== Segment start ==

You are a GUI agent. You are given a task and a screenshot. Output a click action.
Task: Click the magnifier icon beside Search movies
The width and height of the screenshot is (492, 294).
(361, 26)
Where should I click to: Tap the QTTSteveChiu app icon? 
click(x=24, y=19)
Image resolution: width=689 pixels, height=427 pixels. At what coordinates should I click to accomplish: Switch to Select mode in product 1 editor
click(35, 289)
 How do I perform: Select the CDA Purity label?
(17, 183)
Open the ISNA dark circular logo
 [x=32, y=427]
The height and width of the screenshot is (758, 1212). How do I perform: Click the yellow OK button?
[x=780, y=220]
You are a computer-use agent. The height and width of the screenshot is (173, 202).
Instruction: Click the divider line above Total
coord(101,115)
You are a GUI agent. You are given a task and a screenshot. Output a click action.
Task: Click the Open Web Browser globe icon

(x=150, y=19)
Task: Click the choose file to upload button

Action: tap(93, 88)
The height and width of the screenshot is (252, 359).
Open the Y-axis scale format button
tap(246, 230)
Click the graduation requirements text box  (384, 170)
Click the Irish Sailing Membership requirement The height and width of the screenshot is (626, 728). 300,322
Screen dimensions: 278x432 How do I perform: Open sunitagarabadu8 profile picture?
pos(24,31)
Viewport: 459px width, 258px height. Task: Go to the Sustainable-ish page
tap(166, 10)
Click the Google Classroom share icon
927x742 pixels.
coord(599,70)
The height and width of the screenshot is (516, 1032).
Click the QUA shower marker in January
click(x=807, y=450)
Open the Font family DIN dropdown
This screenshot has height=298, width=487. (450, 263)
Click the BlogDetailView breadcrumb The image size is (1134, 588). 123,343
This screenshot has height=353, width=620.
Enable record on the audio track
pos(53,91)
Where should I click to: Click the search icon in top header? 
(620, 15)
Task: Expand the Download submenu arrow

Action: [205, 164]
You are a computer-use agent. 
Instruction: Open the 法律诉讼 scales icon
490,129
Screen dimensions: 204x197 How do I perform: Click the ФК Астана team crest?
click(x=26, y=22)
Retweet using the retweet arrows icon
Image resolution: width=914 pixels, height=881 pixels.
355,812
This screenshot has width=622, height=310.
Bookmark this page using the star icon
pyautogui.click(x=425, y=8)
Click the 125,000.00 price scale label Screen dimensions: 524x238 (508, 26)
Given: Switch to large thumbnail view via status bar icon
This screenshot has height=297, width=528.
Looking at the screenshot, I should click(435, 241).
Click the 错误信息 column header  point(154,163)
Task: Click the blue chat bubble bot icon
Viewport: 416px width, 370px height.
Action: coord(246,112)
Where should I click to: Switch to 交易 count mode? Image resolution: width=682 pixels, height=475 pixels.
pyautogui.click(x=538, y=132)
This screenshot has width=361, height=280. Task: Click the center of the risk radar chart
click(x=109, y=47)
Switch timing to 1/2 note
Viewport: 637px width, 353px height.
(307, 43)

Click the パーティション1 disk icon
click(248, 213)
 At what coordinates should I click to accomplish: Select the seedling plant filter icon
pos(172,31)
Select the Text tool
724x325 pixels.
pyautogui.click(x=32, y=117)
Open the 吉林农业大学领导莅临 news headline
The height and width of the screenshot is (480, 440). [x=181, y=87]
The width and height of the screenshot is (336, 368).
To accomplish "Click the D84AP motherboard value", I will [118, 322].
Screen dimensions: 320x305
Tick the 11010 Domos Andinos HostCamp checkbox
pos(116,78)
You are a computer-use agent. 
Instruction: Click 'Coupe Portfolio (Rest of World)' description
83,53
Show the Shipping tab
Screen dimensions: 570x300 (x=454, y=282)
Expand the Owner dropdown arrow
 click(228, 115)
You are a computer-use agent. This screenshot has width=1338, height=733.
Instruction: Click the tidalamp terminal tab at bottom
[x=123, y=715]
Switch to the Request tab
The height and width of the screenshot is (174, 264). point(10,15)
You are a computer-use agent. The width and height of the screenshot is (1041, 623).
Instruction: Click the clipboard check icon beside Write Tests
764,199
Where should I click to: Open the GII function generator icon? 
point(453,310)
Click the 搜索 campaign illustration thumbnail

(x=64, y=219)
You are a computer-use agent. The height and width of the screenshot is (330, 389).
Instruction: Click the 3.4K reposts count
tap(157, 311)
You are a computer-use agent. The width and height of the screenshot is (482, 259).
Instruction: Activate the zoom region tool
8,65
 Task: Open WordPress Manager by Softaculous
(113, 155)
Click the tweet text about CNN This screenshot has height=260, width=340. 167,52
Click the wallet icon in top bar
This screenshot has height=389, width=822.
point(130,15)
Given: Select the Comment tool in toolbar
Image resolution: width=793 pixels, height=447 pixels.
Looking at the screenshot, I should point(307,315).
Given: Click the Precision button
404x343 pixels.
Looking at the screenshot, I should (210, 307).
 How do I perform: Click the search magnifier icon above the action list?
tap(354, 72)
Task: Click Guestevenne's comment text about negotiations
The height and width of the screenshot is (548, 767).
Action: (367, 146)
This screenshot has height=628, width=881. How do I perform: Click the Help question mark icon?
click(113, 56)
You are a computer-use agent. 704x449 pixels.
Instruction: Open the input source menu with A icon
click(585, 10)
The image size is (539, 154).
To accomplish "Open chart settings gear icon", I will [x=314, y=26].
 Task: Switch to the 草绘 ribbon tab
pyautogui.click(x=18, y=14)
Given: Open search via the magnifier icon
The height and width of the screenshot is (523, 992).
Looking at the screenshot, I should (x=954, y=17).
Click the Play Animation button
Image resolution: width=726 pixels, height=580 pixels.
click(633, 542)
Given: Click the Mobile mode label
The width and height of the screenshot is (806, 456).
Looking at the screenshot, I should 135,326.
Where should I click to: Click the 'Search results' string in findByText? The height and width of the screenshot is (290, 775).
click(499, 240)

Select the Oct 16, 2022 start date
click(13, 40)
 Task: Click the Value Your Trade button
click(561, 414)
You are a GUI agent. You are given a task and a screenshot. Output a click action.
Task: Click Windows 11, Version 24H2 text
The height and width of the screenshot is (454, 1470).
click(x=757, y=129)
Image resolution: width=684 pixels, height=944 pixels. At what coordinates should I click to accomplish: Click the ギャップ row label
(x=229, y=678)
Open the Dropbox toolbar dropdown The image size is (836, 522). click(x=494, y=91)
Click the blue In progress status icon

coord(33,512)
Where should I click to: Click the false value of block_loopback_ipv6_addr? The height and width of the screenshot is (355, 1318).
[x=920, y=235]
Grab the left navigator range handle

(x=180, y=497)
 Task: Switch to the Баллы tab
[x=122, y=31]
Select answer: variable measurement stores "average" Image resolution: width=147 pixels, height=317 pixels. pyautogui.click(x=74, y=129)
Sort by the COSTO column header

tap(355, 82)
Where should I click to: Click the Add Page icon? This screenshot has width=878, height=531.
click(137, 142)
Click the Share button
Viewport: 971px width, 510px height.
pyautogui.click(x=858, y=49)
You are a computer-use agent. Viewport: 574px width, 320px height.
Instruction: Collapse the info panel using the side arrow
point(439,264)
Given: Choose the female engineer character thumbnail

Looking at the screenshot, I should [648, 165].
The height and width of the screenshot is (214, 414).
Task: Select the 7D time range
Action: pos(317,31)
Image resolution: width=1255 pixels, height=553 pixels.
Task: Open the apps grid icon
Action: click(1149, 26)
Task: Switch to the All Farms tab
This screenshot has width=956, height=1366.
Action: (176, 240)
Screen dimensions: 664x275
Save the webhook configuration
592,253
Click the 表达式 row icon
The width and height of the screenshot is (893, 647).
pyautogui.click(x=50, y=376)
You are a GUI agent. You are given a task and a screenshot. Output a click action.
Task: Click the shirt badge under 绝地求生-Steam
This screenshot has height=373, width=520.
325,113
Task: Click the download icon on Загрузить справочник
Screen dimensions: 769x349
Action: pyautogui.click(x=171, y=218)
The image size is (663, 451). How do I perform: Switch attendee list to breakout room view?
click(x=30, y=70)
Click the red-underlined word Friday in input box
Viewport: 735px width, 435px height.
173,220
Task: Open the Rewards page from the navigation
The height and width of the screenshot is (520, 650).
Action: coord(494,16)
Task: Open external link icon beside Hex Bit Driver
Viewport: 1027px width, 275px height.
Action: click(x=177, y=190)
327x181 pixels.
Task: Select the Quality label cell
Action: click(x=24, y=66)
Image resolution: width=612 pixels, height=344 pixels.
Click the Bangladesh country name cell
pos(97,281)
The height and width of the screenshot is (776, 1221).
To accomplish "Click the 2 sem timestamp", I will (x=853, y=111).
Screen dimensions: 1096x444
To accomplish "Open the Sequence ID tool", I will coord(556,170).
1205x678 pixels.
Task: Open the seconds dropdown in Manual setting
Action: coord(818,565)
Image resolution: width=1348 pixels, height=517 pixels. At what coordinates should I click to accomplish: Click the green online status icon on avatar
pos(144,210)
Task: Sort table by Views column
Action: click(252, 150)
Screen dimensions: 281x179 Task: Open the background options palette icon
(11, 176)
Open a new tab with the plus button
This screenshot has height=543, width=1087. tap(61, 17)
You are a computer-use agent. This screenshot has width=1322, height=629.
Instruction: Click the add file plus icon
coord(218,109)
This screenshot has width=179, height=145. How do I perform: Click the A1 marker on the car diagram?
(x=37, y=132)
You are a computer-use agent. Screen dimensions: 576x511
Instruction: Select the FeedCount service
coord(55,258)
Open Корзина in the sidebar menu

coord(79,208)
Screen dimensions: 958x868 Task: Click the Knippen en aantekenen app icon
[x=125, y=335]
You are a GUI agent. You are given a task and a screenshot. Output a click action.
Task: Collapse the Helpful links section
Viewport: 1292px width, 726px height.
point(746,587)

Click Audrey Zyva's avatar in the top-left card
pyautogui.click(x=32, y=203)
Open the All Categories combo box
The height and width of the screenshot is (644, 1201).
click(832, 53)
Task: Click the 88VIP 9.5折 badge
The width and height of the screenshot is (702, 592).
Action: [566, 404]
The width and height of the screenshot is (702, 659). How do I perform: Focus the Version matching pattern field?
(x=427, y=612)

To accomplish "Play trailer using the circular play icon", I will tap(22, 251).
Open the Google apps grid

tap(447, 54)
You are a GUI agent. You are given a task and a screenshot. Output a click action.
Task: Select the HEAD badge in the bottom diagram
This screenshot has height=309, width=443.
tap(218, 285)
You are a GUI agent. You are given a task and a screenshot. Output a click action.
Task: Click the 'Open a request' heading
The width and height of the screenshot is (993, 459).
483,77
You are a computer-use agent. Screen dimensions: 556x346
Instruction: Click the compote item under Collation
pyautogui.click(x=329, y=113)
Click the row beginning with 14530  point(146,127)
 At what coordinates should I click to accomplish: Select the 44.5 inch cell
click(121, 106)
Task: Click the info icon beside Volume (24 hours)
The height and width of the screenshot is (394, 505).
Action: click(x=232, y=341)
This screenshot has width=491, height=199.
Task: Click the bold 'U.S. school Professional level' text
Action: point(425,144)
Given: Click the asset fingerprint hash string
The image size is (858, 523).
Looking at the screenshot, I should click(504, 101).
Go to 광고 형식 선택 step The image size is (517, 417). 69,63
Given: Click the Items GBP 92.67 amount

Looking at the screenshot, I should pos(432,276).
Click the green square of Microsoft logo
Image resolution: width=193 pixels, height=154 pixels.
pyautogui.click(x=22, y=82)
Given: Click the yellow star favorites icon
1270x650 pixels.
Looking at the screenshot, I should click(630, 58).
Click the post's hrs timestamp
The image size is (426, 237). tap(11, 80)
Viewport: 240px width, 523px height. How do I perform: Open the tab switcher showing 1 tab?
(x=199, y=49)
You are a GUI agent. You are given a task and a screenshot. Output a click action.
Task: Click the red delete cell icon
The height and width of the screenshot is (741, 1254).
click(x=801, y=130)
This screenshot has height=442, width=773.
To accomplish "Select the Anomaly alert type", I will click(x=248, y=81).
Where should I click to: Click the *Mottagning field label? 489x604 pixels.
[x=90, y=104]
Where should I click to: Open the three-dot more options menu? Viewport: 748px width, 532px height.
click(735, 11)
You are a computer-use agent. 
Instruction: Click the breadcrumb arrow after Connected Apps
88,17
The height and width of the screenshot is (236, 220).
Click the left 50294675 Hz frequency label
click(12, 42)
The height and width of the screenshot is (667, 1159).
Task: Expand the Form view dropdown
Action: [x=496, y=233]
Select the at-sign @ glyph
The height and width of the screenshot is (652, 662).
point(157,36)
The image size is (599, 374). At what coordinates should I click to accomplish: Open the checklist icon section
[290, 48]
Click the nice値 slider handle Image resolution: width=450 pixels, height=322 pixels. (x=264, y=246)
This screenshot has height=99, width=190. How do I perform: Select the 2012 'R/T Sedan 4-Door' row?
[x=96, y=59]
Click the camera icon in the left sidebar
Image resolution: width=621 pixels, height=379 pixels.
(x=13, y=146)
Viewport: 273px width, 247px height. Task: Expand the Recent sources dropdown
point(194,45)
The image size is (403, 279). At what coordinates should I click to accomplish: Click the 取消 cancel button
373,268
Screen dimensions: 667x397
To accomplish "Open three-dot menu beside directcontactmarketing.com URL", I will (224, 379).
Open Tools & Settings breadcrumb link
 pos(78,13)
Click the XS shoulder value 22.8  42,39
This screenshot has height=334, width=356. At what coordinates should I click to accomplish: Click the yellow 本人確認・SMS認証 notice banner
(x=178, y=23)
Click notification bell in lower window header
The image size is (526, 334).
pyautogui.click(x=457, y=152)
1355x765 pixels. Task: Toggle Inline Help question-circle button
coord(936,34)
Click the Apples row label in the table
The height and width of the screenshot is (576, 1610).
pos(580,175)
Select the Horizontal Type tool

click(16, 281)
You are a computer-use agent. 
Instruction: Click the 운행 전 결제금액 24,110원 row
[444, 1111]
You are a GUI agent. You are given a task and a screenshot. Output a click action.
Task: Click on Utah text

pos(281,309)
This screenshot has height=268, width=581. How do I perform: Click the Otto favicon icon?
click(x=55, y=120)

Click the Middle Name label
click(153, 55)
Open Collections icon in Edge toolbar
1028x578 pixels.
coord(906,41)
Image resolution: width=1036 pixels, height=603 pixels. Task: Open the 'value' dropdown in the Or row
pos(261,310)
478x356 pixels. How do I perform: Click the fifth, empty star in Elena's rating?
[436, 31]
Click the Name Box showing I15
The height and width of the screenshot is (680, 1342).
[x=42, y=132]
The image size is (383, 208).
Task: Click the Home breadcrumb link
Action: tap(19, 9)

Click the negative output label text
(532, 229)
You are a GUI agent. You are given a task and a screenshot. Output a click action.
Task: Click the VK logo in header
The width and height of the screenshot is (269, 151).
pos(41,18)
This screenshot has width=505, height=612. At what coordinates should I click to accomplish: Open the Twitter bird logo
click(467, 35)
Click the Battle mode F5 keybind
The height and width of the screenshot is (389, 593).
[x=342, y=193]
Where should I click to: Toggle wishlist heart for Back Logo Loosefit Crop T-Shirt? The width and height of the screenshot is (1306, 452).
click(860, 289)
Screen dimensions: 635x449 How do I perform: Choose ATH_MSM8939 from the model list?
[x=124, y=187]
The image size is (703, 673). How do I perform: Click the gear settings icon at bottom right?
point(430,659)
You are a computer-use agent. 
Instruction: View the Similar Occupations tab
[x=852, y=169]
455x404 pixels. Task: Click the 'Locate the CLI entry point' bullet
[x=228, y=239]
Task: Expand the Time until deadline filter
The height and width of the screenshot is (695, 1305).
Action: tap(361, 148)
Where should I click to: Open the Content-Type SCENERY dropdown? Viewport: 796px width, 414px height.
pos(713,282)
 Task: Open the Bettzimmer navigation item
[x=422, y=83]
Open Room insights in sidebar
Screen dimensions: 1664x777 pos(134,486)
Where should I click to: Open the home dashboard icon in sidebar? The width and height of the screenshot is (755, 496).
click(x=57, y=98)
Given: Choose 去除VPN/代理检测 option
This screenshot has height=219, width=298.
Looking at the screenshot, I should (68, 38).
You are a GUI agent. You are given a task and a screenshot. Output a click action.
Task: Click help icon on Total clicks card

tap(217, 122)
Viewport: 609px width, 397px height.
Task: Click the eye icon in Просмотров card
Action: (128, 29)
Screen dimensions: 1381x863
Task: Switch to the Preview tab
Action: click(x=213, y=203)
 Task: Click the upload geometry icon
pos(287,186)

== Segment end ==

(WORK ITEM)
The lines to copy are those above that contain the string "Play".

(ANSWER AREA)
Click the Play Animation button
To accomplish "Play trailer using the circular play icon", I will tap(22, 251).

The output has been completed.